Indebtedness under the Credit Agreement bears interest, at our option, at either (a) the reference rate as announced by the administrative agent plus an applicable margin (ranging from 0.25% to 1.50%) or (b) at a rate equal to the London Interbank Offered Rate (“LIBOR”) plus an applicable margin (ranging from 1.00% to 2.50%). In each case, the applicable margin is based upon the ratio of our funded debt (as defined in the agreement) to EBITDA (earnings before interest, taxes, depreciation and amortization, as defined in the agreement). At March 31, 2010, we were subject to an applicable margin of 1.75%. We incur a commitment fee on the unused portion of the Credit Agreement at a rate ranging from 0.20% to 0.50% based upon the ratio of our funded debt to EBITDA for the four most recently completed fiscal quarters. At March 31, 2010, we are subject to a .30% commitment fee on the $129 million unused portion of the Credit Agreement. The agreement expires in August 2011. At that time, the agreement will terminate and all outstanding amounts thereunder will become due and payable.

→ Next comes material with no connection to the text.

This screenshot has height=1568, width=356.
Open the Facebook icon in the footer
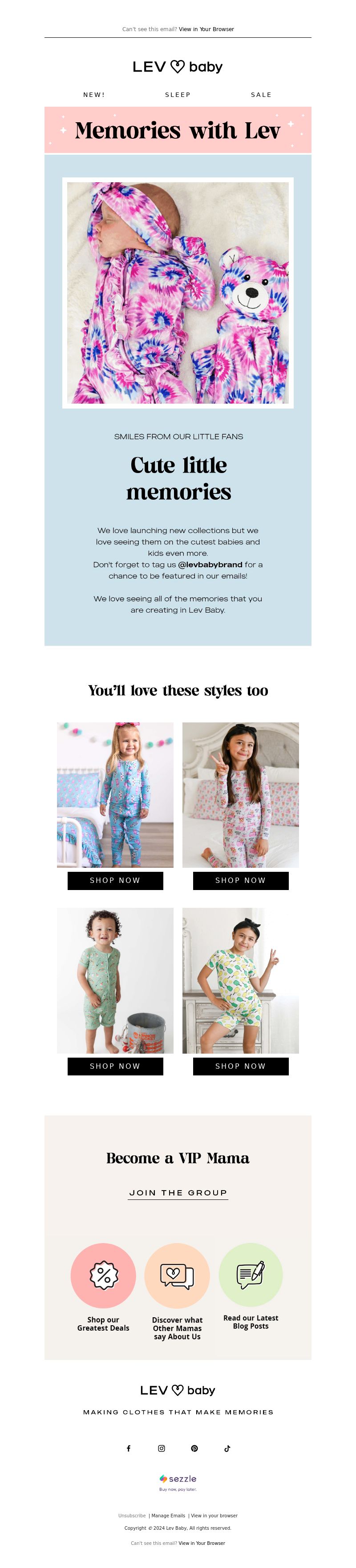(x=129, y=1448)
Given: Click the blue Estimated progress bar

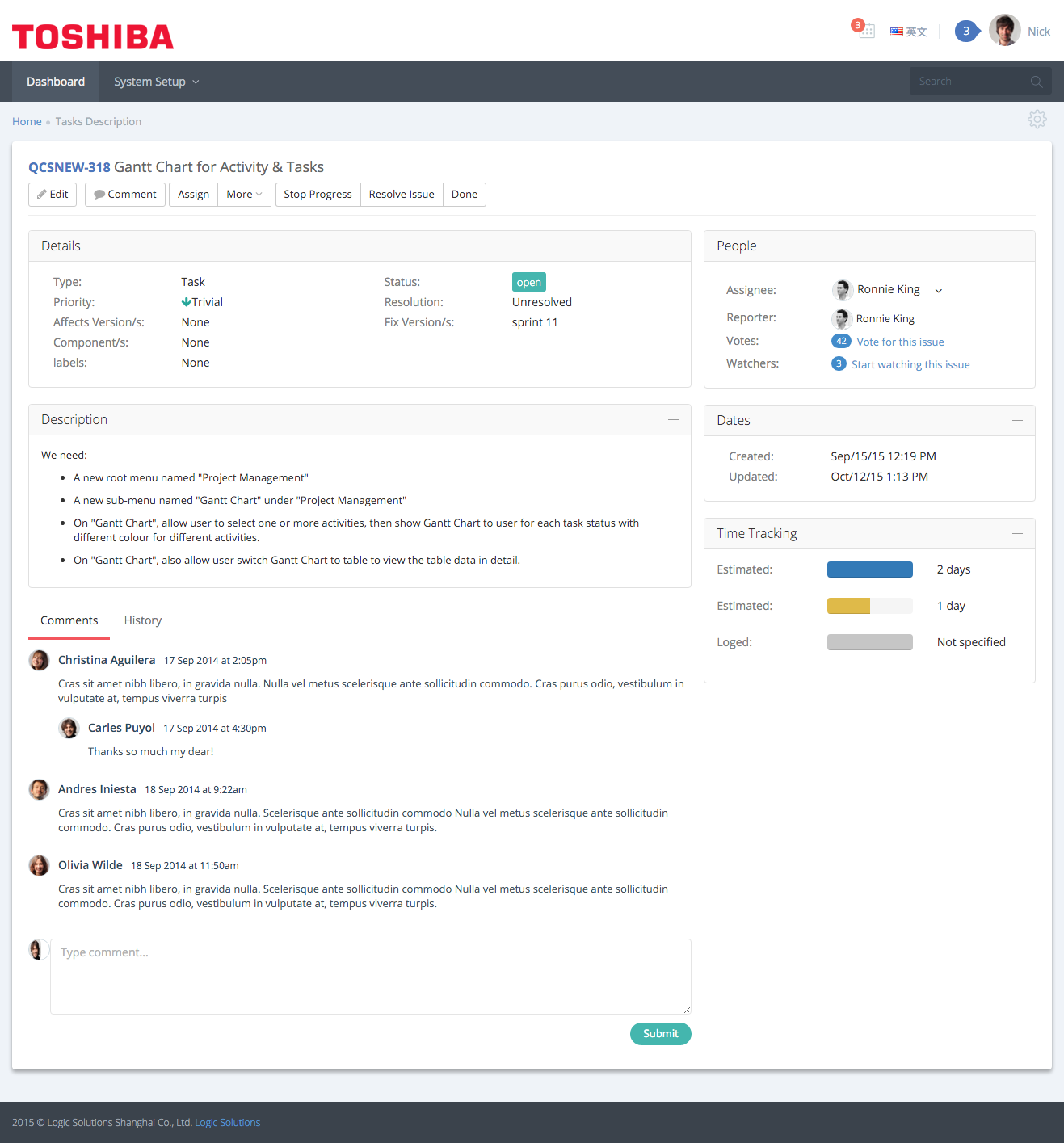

The Credit Agreement imposes certain requirements on us, including: a prohibition against distribution to unitholders if, before or after the distribution, a potential default or an event of default as defined in the agreement would occur; limitations on our ability to incur debt, make loans, acquire other companies, change the nature of our business, enter a merger or consolidation, or sell assets; and covenants that require maintenance of a specified EBITDA to interest expense ratio and debt to EBITDA ratio. If an event of default exists under the agreement, the lenders will be able to accelerate the maturity of the debt and exercise other rights and remedies.
Additionally, the Credit Agreement contains certain provisions whereby the lenders may accelerate payment of outstanding debt under certain circumstances.
Senior Notes
The 6.25% Senior Notes and 8.25% Senior Notes (collectively, the “Senior Notes”) are unsecured and impose certain restrictive covenants, which we are subject to and currently in compliance with, including limitations on our ability to incur additional indebtedness, make investments, sell assets, incur certain liens, pay distributions, enter into transactions with affiliates, and enter into mergers. At any time when the Senior Notes are rated investment grade by both Moody’s and Standard & Poor’s and no default or event of default exists, we will not be subject to many of the foregoing covenants. Additionally, we have certain redemption rights under the Senior Notes.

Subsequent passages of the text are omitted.